Collected data entries
........
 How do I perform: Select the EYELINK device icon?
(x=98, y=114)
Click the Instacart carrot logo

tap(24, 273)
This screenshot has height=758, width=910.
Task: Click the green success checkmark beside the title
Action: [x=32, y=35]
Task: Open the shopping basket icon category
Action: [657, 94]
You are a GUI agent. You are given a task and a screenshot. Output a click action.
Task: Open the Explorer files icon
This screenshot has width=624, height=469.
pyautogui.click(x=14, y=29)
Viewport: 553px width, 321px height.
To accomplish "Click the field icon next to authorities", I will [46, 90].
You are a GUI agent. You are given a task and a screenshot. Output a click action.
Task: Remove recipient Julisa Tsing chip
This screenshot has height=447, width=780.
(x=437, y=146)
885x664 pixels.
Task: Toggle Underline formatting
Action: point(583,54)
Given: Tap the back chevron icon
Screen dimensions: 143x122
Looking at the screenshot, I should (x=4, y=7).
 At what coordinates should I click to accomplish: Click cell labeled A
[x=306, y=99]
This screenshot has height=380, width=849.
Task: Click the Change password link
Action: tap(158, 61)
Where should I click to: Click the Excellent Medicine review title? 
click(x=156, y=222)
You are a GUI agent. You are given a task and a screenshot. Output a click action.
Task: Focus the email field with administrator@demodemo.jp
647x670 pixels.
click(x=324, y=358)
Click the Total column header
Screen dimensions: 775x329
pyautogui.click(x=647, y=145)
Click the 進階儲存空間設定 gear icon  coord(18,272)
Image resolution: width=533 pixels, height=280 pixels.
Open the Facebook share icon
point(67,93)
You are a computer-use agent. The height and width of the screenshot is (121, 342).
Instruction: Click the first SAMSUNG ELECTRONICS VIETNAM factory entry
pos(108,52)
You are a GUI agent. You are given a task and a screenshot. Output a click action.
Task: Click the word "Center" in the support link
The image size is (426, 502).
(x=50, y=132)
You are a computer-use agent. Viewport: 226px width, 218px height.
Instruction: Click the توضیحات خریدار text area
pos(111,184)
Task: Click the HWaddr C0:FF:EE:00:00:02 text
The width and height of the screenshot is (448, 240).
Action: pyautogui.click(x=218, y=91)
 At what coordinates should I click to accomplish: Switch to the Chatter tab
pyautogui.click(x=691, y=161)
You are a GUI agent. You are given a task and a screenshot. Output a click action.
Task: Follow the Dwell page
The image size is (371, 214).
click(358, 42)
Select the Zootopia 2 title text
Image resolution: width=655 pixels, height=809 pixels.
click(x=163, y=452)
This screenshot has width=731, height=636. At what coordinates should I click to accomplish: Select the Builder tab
........
▶ [Requirement]: Out of the preceding entries, pull every line containing the string "computer".

▶ [Output of the task]:
You are a computer-use agent. The height and width of the screenshot is (121, 342).
You are a computer-use agent. Viewport: 226px width, 218px height.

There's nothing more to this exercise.